» **待完成任务**
1. 请列出页面摘录中写明监控端需要安装的全部服务。
2. 把条目中从第一行起、到含有“space [457, 946]”的那一行为止（首尾两行都算在内）的内容整理成 Markdown 表格，列名为“序号”和“内容”，空行略去。

━━━━━ 页面摘录 ━━━━━

效果展示1
效果展示2
微信告警

  1. 资源准备
  • 监控端,系统Ubuntu20.04,AMD EPYC 7551,1h1g(8.210.17.226)
  • 被监控端,系统Debian10,ARM,2h12g(47.242.196.53)
  1. 安装前需知
  • 2.1 监控端需安装服务:
    • Prometheus
    • Node Exporter
    • Grafana
    • Alertmanager
    • webhook-adapter
  • 2.2 被监控端需安装服务:
    • Node Exporter
  • 2.3 Linux系统影响服务相关:
    • 时间同步
    • 防火墙和selinux
    • 本次通过容器安装相关服务,需安装docker
  1. docker安装
  1. 部署具体组件
  • 4.1 安装 Node Exporter
    • 安装命令: docker pull prom/node-exporter:latest
    • 制作启动脚本: vi node-export-start.sh
docker run -d -p 9100:9100 \
-v "/proc:/host/proc" \
-v "/sys:/host/sys" \
-v "/:/rootfs" \
-v "/etc/localtime:/etc/localtime" \
prom/node-exporter \
--path.procfs /host/proc \
--path.sysfs /host/sys \
--collector.filesystem.ignored-mount-points "^/(sys|proc|dev|host|etc)($|/)"

━━━━━ 本题材料 ━━━━━

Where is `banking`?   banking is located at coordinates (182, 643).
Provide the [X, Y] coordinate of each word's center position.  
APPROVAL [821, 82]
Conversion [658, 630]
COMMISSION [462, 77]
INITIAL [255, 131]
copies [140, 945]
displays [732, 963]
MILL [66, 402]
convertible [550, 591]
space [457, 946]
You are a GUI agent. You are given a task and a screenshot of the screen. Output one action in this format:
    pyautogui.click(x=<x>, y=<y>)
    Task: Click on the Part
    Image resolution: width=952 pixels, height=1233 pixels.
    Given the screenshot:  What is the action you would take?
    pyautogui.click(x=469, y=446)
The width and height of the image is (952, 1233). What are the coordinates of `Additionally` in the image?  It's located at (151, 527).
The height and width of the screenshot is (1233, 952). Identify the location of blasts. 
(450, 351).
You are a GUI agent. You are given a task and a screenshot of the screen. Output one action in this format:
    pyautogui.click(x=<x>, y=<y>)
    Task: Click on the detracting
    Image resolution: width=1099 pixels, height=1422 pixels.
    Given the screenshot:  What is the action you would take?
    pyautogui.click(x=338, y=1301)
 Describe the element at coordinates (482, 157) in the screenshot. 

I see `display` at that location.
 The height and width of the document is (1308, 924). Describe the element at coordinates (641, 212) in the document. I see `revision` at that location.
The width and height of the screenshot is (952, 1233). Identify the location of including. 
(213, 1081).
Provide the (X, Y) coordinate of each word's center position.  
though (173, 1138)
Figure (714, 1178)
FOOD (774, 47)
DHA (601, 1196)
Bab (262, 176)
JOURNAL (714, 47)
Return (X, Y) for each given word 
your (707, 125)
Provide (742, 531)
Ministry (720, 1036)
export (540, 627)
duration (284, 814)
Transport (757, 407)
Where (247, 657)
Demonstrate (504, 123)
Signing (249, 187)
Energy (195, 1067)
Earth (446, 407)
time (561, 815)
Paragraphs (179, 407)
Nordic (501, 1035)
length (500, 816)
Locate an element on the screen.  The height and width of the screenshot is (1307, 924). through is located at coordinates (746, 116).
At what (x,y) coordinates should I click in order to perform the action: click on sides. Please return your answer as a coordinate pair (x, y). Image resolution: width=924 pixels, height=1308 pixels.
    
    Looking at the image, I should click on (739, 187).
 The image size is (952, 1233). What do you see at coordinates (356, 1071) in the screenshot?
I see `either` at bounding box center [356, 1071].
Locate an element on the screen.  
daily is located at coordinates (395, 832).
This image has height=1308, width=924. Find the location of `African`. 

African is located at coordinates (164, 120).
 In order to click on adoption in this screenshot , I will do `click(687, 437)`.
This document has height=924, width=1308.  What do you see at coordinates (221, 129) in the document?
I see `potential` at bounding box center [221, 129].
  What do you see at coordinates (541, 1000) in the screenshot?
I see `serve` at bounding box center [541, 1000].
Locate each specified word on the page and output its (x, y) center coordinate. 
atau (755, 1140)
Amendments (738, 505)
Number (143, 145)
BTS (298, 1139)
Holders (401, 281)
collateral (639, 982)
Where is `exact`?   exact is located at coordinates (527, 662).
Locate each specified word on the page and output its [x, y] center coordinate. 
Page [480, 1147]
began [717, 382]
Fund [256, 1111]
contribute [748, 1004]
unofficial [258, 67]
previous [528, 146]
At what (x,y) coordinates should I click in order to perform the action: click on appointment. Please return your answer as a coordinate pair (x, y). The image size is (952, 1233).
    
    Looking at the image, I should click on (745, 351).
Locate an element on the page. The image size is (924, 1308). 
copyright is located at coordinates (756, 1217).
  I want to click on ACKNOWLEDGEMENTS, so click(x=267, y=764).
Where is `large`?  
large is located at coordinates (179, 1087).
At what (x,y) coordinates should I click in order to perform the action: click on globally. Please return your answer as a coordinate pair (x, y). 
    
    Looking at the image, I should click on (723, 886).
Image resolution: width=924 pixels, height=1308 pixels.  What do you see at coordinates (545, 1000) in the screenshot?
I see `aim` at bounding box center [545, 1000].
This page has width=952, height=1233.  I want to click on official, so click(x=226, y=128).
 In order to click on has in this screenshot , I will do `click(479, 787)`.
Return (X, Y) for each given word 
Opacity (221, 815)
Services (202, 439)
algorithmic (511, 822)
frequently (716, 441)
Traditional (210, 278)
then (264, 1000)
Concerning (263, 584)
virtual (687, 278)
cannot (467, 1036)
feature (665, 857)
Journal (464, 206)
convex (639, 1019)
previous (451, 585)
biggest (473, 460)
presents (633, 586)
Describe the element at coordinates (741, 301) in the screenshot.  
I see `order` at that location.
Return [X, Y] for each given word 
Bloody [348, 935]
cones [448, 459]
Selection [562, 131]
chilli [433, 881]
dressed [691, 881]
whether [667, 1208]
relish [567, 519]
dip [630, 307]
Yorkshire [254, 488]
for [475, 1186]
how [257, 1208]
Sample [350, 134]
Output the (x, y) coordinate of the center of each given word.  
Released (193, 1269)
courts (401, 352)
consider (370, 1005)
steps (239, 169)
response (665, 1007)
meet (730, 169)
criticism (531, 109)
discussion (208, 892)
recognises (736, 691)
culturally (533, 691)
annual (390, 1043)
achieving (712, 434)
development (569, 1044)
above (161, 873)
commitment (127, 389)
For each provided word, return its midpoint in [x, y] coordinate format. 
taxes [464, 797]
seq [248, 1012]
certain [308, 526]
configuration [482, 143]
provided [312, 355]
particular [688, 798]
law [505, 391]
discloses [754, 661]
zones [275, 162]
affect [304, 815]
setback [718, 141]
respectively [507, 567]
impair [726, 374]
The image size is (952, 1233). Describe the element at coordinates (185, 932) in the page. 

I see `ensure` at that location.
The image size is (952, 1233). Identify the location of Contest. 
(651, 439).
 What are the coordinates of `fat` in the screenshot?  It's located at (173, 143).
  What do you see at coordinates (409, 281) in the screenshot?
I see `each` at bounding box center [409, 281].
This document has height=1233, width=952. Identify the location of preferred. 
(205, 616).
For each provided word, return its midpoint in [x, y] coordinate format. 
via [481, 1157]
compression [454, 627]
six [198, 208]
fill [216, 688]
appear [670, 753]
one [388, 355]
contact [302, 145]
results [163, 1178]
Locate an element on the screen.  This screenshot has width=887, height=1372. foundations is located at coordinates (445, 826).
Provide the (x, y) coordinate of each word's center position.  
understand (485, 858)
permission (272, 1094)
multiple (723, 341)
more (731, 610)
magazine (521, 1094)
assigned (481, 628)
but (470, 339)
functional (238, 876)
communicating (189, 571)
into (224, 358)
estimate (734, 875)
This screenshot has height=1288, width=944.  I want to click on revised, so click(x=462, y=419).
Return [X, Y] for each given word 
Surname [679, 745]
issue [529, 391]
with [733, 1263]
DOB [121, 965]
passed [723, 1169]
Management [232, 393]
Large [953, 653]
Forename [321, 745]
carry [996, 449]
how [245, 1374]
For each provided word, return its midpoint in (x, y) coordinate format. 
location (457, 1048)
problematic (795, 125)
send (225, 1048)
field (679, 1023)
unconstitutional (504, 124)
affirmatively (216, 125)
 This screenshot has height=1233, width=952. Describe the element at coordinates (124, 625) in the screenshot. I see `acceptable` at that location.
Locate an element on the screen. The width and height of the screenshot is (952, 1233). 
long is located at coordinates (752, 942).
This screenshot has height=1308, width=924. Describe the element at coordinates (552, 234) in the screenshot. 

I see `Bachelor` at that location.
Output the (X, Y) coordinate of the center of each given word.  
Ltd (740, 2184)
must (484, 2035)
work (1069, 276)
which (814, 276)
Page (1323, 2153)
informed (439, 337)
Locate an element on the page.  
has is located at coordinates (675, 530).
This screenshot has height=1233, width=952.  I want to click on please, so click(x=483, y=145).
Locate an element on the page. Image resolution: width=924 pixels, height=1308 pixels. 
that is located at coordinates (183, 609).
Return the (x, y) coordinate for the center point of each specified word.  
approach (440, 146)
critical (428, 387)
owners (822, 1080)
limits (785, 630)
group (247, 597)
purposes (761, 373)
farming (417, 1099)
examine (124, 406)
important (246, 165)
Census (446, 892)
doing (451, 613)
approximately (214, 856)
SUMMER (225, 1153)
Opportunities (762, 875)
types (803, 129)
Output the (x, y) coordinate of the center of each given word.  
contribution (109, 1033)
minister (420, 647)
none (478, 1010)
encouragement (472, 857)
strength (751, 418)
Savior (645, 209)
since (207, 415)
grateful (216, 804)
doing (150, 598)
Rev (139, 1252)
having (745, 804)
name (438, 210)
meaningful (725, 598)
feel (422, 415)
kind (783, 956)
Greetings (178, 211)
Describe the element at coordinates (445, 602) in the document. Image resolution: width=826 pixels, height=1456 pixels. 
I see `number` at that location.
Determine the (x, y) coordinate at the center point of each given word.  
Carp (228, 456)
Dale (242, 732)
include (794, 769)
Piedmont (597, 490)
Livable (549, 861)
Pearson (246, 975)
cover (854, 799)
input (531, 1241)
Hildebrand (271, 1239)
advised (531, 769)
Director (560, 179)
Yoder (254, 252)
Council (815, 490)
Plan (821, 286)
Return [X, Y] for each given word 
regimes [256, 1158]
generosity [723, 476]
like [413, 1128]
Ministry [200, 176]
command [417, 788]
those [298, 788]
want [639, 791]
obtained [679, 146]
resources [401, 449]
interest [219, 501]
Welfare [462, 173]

━━━━━

» **书面答案**
1.
- Prometheus
- Node Exporter
- Grafana
- Alertmanager
- webhook-adapter

2.
| 序号 | 内容 |
|---|---|
| 1 | Where is `banking`?   banking is located at coordinates (182, 643). |
| 2 | Provide the [X, Y] coordinate of each word's center position.   |
| 3 | APPROVAL [821, 82] |
| 4 | Conversion [658, 630] |
| 5 | COMMISSION [462, 77] |
| 6 | INITIAL [255, 131] |
| 7 | copies [140, 945] |
| 8 | displays [732, 963] |
| 9 | MILL [66, 402] |
| 10 | convertible [550, 591] |
| 11 | space [457, 946] |